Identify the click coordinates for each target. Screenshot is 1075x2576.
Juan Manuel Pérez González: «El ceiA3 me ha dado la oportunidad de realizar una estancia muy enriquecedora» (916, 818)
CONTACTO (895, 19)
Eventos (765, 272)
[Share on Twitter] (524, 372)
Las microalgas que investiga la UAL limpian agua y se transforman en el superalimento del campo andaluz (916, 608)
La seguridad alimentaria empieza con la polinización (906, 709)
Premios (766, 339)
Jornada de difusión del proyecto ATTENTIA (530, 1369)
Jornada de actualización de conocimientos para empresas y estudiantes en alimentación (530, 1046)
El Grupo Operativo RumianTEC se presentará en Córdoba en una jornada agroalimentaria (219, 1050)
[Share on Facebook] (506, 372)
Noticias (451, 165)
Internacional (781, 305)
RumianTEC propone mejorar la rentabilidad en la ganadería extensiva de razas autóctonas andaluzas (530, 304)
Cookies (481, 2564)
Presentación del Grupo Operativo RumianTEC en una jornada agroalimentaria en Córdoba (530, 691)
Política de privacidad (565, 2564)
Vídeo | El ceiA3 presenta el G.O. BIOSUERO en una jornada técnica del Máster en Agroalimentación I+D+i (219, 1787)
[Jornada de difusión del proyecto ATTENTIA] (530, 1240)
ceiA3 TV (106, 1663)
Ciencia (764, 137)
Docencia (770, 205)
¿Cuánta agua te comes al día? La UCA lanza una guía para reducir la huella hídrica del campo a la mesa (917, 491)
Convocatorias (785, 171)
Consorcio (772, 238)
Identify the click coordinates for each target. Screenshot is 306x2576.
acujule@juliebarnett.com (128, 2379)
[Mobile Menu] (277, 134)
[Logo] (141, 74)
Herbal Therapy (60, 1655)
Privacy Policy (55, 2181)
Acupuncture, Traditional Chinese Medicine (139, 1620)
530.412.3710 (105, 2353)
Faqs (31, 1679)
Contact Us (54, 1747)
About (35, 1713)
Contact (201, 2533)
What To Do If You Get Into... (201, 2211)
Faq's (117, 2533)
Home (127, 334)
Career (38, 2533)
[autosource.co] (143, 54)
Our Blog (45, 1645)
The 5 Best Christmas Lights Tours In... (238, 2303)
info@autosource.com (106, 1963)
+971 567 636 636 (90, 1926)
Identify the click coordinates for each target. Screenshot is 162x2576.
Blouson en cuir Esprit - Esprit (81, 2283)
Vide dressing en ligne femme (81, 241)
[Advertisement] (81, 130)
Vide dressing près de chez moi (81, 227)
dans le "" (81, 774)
_ _ _ _ _ _ _
§ INSTRUCTIONS TO FOLLOW
Reproduce the material above. Do not change a word.

§ SOLUTION FOR THIS EXERCISE
Identify the click coordinates for each target. Screenshot is 1075x2576.
Juan Manuel Pérez González: «El ceiA3 me ha dado la oportunidad de realizar una estancia muy enriquecedora» (916, 818)
CONTACTO (895, 19)
Eventos (765, 272)
[Share on Twitter] (524, 372)
Las microalgas que investiga la UAL limpian agua y se transforman en el superalimento del campo andaluz (916, 608)
La seguridad alimentaria empieza con la polinización (906, 709)
Premios (766, 339)
Jornada de difusión del proyecto ATTENTIA (530, 1369)
Jornada de actualización de conocimientos para empresas y estudiantes en alimentación (530, 1046)
El Grupo Operativo RumianTEC se presentará en Córdoba en una jornada agroalimentaria (219, 1050)
[Share on Facebook] (506, 372)
Noticias (451, 165)
Internacional (781, 305)
RumianTEC propone mejorar la rentabilidad en la ganadería extensiva de razas autóctonas andaluzas (530, 304)
Cookies (481, 2564)
Presentación del Grupo Operativo RumianTEC en una jornada agroalimentaria en Córdoba (530, 691)
Política de privacidad (565, 2564)
Vídeo | El ceiA3 presenta el G.O. BIOSUERO en una jornada técnica del Máster en Agroalimentación I+D+i (219, 1787)
[Jornada de difusión del proyecto ATTENTIA] (530, 1240)
ceiA3 TV (106, 1663)
Ciencia (764, 137)
Docencia (770, 205)
¿Cuánta agua te comes al día? La UCA lanza una guía para reducir la huella hídrica del campo a la mesa (917, 491)
Convocatorias (785, 171)
Consorcio (772, 238)
Identify the click coordinates for each target. Screenshot is 306x2576.
acujule@juliebarnett.com (128, 2379)
[Mobile Menu] (277, 134)
[Logo] (141, 74)
Herbal Therapy (60, 1655)
Privacy Policy (55, 2181)
Acupuncture, Traditional Chinese Medicine (139, 1620)
530.412.3710 (105, 2353)
Faqs (31, 1679)
Contact Us (54, 1747)
About (35, 1713)
Contact (201, 2533)
What To Do If You Get Into... (201, 2211)
Faq's (117, 2533)
Home (127, 334)
Career (38, 2533)
[autosource.co] (143, 54)
Our Blog (45, 1645)
The 5 Best Christmas Lights Tours In... (238, 2303)
info@autosource.com (106, 1963)
+971 567 636 636 (90, 1926)
Identify the click coordinates for each target. Screenshot is 162x2576.
Blouson en cuir Esprit - Esprit (81, 2283)
Vide dressing en ligne femme (81, 241)
[Advertisement] (81, 130)
Vide dressing près de chez moi (81, 227)
dans le "" (81, 774)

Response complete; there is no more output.